[START OF MATERIAL PROVIDED]

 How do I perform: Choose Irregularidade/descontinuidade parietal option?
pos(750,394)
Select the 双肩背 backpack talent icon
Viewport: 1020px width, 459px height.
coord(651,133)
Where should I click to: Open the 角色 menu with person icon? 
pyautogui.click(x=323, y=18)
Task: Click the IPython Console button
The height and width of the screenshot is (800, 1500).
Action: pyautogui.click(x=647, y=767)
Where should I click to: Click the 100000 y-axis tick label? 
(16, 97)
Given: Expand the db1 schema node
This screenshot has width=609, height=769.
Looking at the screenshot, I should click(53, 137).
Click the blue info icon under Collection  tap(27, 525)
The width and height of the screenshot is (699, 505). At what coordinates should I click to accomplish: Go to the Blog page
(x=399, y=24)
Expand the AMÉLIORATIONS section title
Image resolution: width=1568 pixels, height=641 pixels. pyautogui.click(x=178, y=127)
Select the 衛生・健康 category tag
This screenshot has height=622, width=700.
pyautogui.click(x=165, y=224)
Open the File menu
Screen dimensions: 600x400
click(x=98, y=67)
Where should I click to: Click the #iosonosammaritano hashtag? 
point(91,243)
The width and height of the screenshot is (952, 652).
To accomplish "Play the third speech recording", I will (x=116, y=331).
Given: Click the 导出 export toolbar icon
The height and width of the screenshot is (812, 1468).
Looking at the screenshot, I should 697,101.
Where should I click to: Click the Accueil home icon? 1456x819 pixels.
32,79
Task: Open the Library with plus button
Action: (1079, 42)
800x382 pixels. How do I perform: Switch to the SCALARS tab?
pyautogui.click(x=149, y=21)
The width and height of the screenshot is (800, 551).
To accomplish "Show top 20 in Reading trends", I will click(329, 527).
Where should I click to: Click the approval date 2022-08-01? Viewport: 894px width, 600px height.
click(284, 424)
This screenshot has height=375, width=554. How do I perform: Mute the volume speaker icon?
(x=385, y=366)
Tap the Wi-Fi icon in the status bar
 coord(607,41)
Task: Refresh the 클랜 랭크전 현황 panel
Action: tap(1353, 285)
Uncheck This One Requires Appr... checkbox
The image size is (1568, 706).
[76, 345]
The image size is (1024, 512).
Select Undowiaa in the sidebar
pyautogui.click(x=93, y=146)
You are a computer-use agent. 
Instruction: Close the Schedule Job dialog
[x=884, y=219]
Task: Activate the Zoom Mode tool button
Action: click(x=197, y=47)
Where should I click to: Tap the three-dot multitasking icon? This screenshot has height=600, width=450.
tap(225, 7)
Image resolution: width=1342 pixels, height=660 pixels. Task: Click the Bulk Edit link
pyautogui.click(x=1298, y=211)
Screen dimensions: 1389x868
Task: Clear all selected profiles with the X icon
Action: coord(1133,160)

[END OF MATERIAL PROVIDED]

[BRIEF] Format all the entries above as a JSON list of strings, one string per line, leaving out blank lines.

[FINISHED TASK]
[
  " How do I perform: Choose Irregularidade/descontinuidade parietal option?",
  "pos(750,394)",
  "Select the 双肩背 backpack talent icon",
  "Viewport: 1020px width, 459px height.",
  "coord(651,133)",
  "Where should I click to: Open the 角色 menu with person icon? ",
  "pyautogui.click(x=323, y=18)",
  "Task: Click the IPython Console button",
  "The height and width of the screenshot is (800, 1500).",
  "Action: pyautogui.click(x=647, y=767)",
  "Where should I click to: Click the 100000 y-axis tick label? ",
  "(16, 97)",
  "Given: Expand the db1 schema node",
  "This screenshot has width=609, height=769.",
  "Looking at the screenshot, I should click(53, 137).",
  "Click the blue info icon under Collection  tap(27, 525)",
  "The width and height of the screenshot is (699, 505). At what coordinates should I click to accomplish: Go to the Blog page",
  "(x=399, y=24)",
  "Expand the AMÉLIORATIONS section title",
  "Image resolution: width=1568 pixels, height=641 pixels. pyautogui.click(x=178, y=127)",
  "Select the 衛生・健康 category tag",
  "This screenshot has height=622, width=700.",
  "pyautogui.click(x=165, y=224)",
  "Open the File menu",
  "Screen dimensions: 600x400",
  "click(x=98, y=67)",
  "Where should I click to: Click the #iosonosammaritano hashtag? ",
  "point(91,243)",
  "The width and height of the screenshot is (952, 652).",
  "To accomplish \"Play the third speech recording\", I will (x=116, y=331).",
  "Given: Click the 导出 export toolbar icon",
  "The height and width of the screenshot is (812, 1468).",
  "Looking at the screenshot, I should 697,101.",
  "Where should I click to: Click the Accueil home icon? 1456x819 pixels.",
  "32,79",
  "Task: Open the Library with plus button",
  "Action: (1079, 42)",
  "800x382 pixels. How do I perform: Switch to the SCALARS tab?",
  "pyautogui.click(x=149, y=21)",
  "The width and height of the screenshot is (800, 551).",
  "To accomplish \"Show top 20 in Reading trends\", I will click(329, 527).",
  "Where should I click to: Click the approval date 2022-08-01? Viewport: 894px width, 600px height.",
  "click(284, 424)",
  "This screenshot has height=375, width=554. How do I perform: Mute the volume speaker icon?",
  "(x=385, y=366)",
  "Tap the Wi-Fi icon in the status bar",
  " coord(607,41)",
  "Task: Refresh the 클랜 랭크전 현황 panel",
  "Action: tap(1353, 285)",
  "Uncheck This One Requires Appr... checkbox",
  "The image size is (1568, 706).",
  "[76, 345]",
  "The image size is (1024, 512).",
  "Select Undowiaa in the sidebar",
  "pyautogui.click(x=93, y=146)",
  "You are a computer-use agent. ",
  "Instruction: Close the Schedule Job dialog",
  "[x=884, y=219]",
  "Task: Activate the Zoom Mode tool button",
  "Action: click(x=197, y=47)",
  "Where should I click to: Tap the three-dot multitasking icon? This screenshot has height=600, width=450.",
  "tap(225, 7)",
  "Image resolution: width=1342 pixels, height=660 pixels. Task: Click the Bulk Edit link",
  "pyautogui.click(x=1298, y=211)",
  "Screen dimensions: 1389x868",
  "Task: Clear all selected profiles with the X icon",
  "Action: coord(1133,160)"
]